TO DO
Without pictures, repeat exactly the lines from the one containing "Task: Click the" through the end of the entries.
TASK DATA: Begin
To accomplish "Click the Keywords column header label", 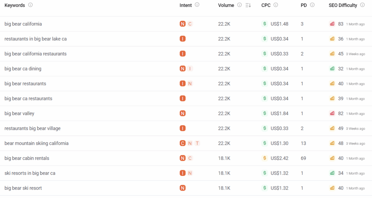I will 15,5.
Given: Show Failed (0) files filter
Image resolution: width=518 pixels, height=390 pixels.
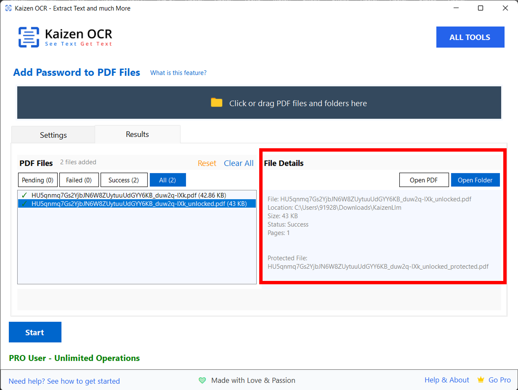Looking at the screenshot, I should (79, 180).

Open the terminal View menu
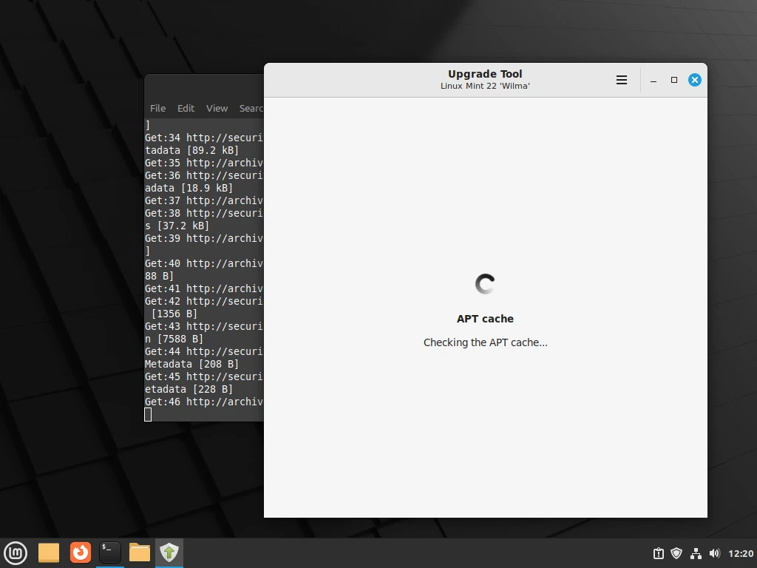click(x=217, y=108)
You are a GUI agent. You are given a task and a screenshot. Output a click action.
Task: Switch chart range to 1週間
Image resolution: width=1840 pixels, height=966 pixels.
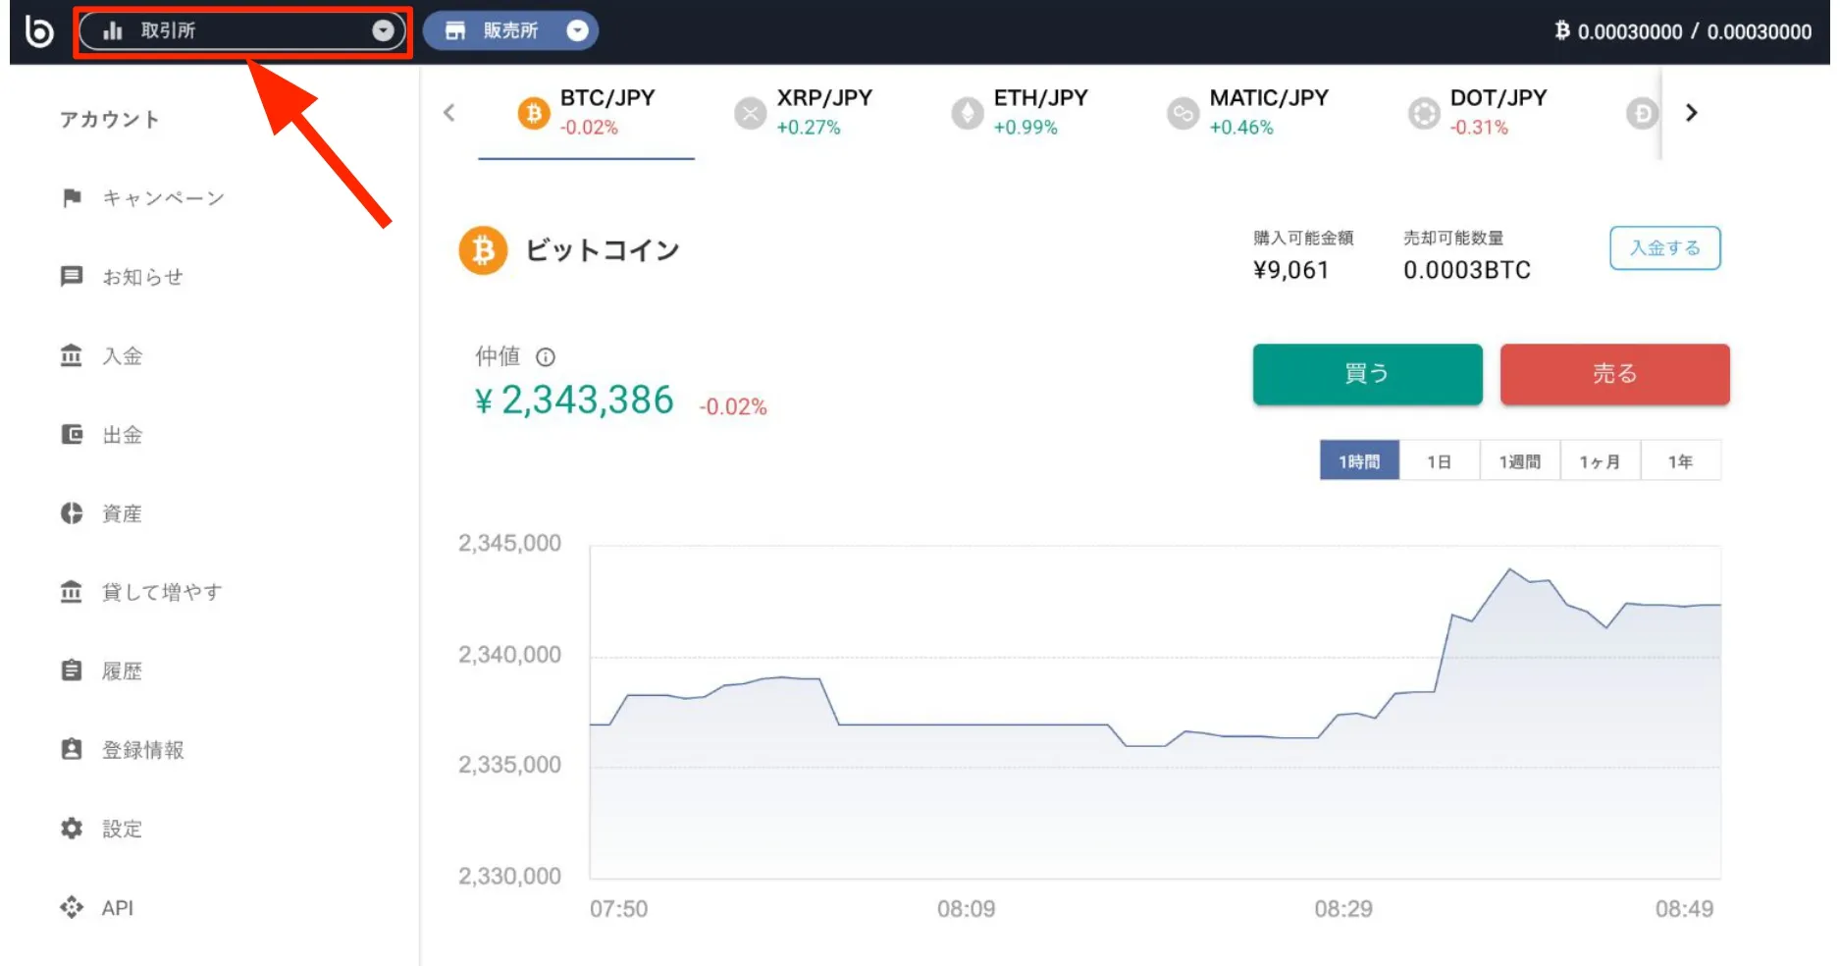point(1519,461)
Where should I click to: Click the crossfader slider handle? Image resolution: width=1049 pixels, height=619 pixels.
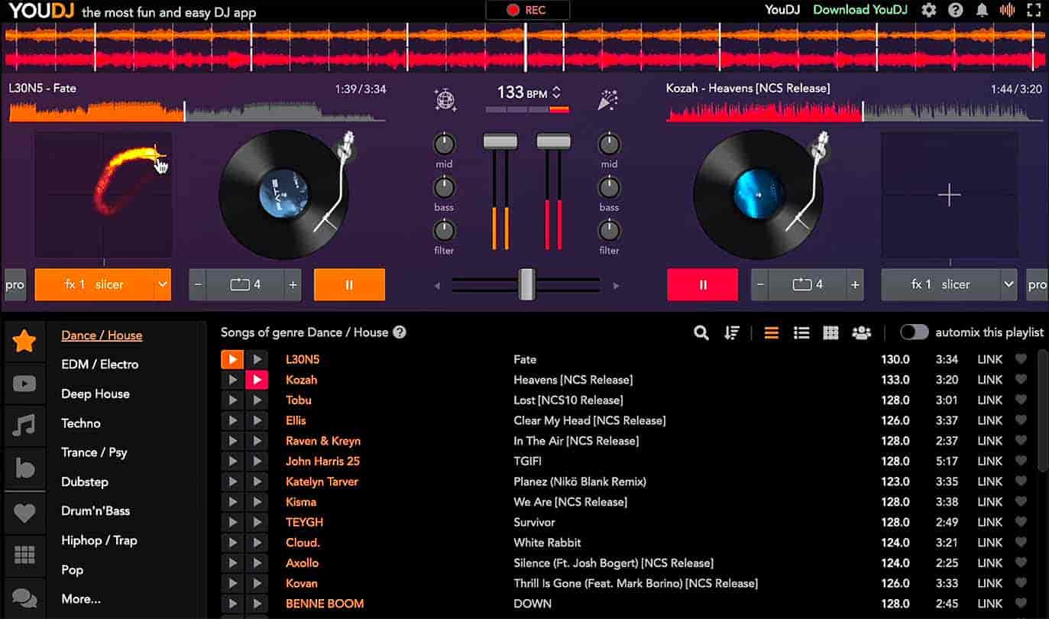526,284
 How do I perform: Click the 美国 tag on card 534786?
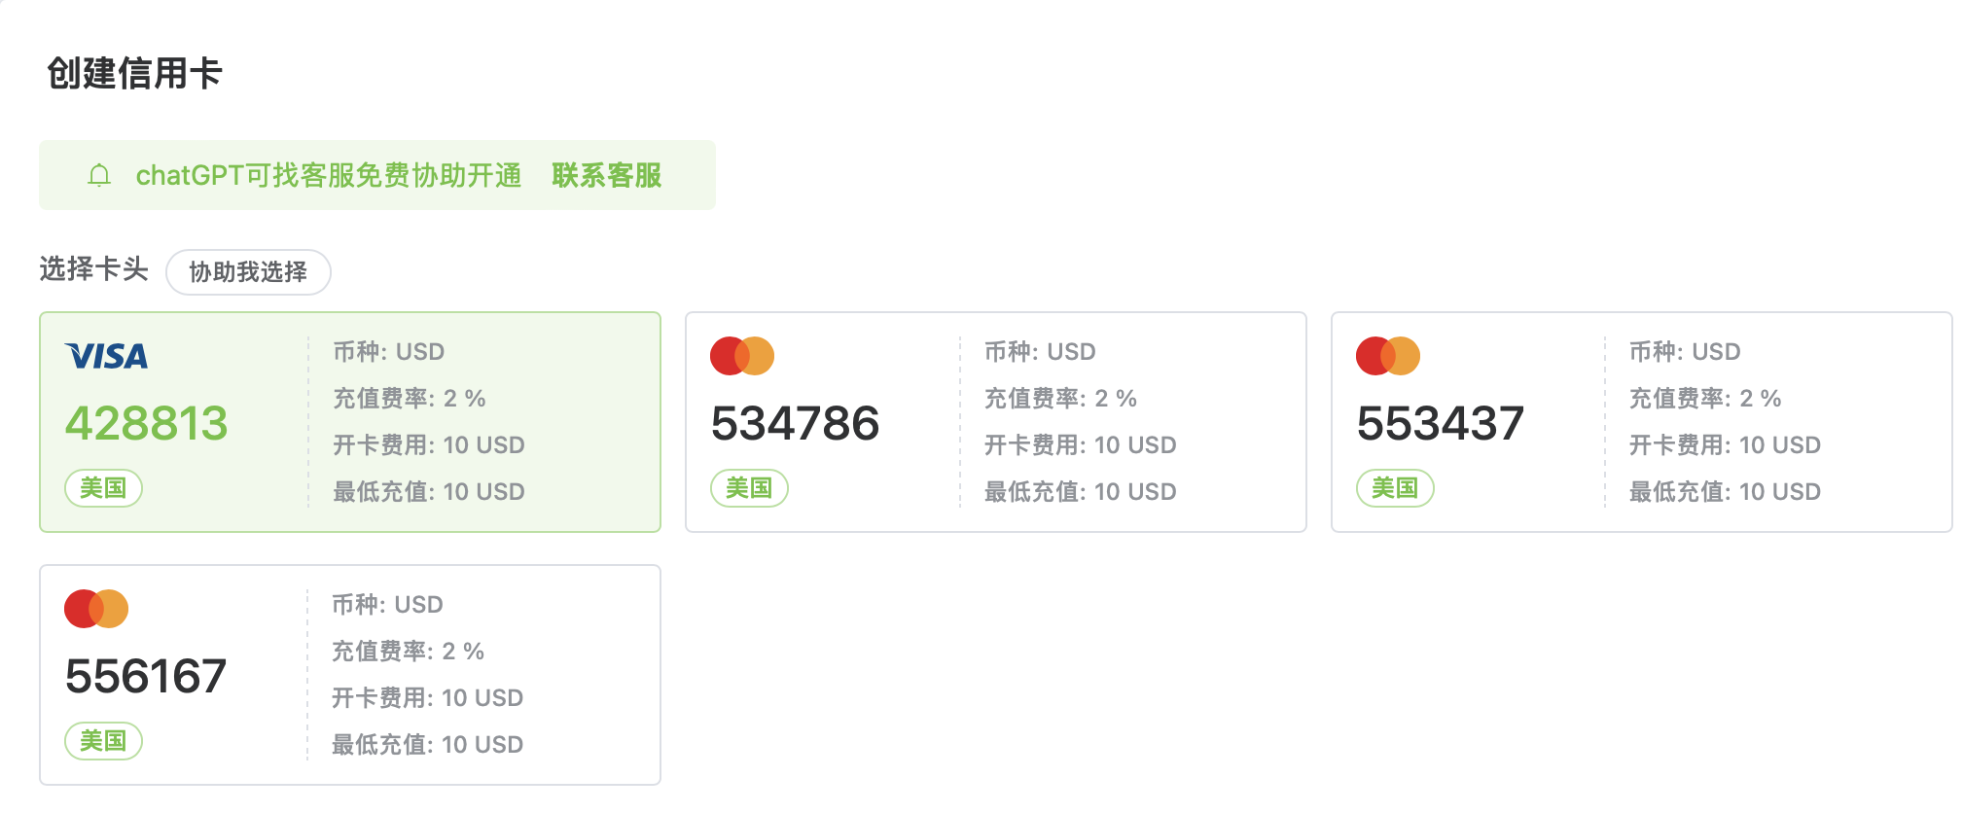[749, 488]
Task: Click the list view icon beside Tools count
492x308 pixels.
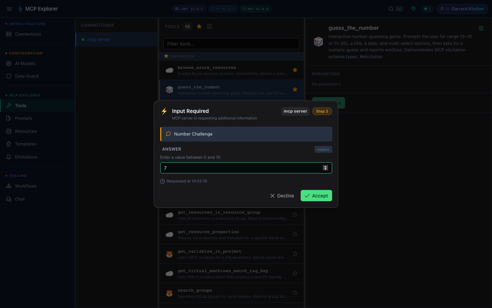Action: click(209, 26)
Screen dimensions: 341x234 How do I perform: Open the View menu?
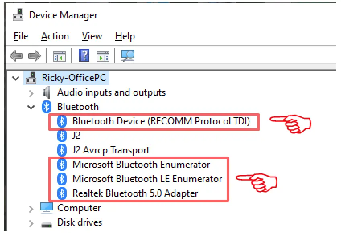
TASK DATA: End
OUTPUT FOR THIS TASK
Task: Click the list view icon beside Tools count
492x308 pixels.
Action: click(209, 26)
Screen dimensions: 341x234 How do I perform: Open the View menu?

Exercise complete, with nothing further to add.